Figure Out if That Juice is Worth the Squeeze
You don’t need to provide every ecommerce checkout option under the sun, so look for every opportunity to evaluate and streamline. Ask yourself, which checkout options are truly useful to your customers? If less than 5% of transactions use a particular method, it can lead to shopper distraction. Just because a lot of time has been invested in getting that option in place doesn’t mean it should stay there if it’s doing more harm than good.
It’s important not to have a narrow vision of how your site is shopped, and making the ecommerce checkout process uncomplicated and understandable is critical. This applies to programs as well as shoppers. Constantly switching up the checkout flow on a site will often break the tools shoppers are using to make checkout faster and easier. Ditto for user experience decisions that are far afield from mainstream cart experiences. Keep it simple and stable, and it will be compatible and as future-proof as possible.

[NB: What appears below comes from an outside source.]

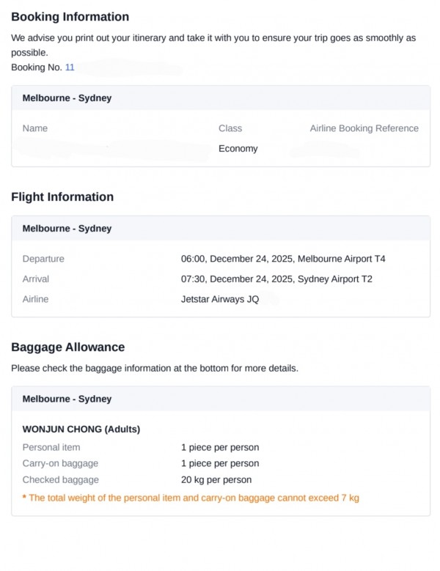Image resolution: width=440 pixels, height=571 pixels.
Task: Select the Melbourne - Sydney baggage card header
Action: click(x=67, y=399)
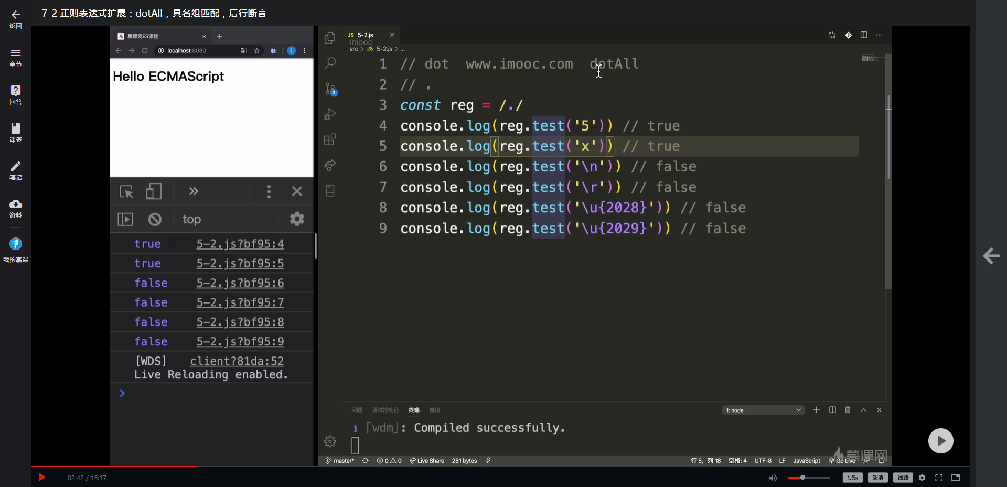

Offload Provision of Payment Options to Others
The most ubiquitous tools are shopping companions with rewards, and those frequently have payment choice baked in, as well as other features that will have shoppers returning to your site again and again. “Playing nice” with shopping companions means the savviest shoppers get to use their preferred alternative payment methods without having them cluttering up every site they visit. And that means…
Architect Stronger, Wiser Affiliate Programs
If you’re not participating in affiliate marketing programs, you’re likely missing out as the vast majority of shopping companions and cashback programs are built on affiliate “plumbing.” But having an affiliate program is not enough, and being competitive doesn’t just mean having a great commission structure. What it really takes to take advantage of reward and cashback programs that include merchants in their software involves much more than just commissions.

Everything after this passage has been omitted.